How do we create a test that truly tests durability? Make the buffer of keys large and don’t go back to the top. 

cbc-pillowfight -U <hostname>/<bucket> -u <login> -P <password> -I 2000000 –set-pct=100 –min-size=100 –max-size=250 -t 10 –durability majority_and_persist_to_active –batch-size 1 –no-population

What’s the difference between these commands? The command above creates a list of 2 million keys and only goes through it once. This will guarantee that one thread won’t be waiting for a previous thread’s write to complete the same document. This is truly testing Couchbase and the hosting environment capability of durable writes. It is possible to remove batch-size, most likely no threads will be waiting to write.

Even if the test doesn’t use pillowfight, the application and test criteria should be aware that if a buffer of documents will be recursively used, there is a likelihood with threads that one write might be waiting for another write to complete.

Conclusions

Couchbase is quite capable of high-performance writes but each use case and conditions are unique to the test.
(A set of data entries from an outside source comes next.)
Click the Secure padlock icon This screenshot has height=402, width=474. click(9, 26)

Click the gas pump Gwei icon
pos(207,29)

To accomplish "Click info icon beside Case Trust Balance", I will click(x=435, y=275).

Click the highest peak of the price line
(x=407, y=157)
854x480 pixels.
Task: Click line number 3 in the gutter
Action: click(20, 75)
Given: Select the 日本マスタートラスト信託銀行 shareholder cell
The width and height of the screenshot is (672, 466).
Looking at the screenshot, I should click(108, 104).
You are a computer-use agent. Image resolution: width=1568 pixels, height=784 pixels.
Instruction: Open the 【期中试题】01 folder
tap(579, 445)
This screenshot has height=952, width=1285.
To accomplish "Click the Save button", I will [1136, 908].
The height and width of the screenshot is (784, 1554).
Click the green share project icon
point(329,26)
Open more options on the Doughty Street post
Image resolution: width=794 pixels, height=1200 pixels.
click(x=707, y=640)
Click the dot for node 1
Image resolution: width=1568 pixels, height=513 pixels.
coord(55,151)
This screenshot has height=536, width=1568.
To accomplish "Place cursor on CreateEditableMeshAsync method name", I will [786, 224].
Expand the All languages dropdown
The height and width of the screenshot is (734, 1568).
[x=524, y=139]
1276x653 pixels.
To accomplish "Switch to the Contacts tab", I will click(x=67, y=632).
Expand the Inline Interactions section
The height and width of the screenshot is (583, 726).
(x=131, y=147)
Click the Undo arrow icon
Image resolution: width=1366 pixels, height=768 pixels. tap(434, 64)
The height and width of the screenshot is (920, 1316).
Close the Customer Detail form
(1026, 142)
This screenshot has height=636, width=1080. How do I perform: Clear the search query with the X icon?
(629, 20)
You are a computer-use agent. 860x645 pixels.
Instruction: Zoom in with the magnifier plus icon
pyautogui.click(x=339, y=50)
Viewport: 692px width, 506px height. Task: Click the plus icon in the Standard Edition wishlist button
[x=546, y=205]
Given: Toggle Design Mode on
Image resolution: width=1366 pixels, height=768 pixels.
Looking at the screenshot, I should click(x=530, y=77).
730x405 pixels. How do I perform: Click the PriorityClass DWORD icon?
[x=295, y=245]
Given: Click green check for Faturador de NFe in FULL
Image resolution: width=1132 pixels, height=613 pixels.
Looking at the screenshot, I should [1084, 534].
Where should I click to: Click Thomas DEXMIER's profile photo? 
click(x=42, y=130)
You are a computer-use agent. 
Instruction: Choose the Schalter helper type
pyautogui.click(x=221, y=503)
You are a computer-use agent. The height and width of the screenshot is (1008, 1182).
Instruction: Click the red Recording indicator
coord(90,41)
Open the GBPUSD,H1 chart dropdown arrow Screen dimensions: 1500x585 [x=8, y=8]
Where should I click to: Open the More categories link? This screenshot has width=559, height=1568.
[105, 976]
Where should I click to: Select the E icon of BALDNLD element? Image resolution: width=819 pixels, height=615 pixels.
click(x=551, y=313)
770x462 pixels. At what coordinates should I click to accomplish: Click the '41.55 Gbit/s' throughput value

Setting up the right testing environment is critical to any durable write test. 

Pillowfight is a great tool for testing Couchbase with many of the features already built-in like setting ratio of reads to writes, threading, document size, and durability levels. 

If the test application is being created, it is important to conduct testing that truly tests the database and infrastructure. The results are subjective to not only the database but also the environment in which it was tested.

If you have any questions, reach out to me at james.powenski@couchbase.com I would be more than happy to help.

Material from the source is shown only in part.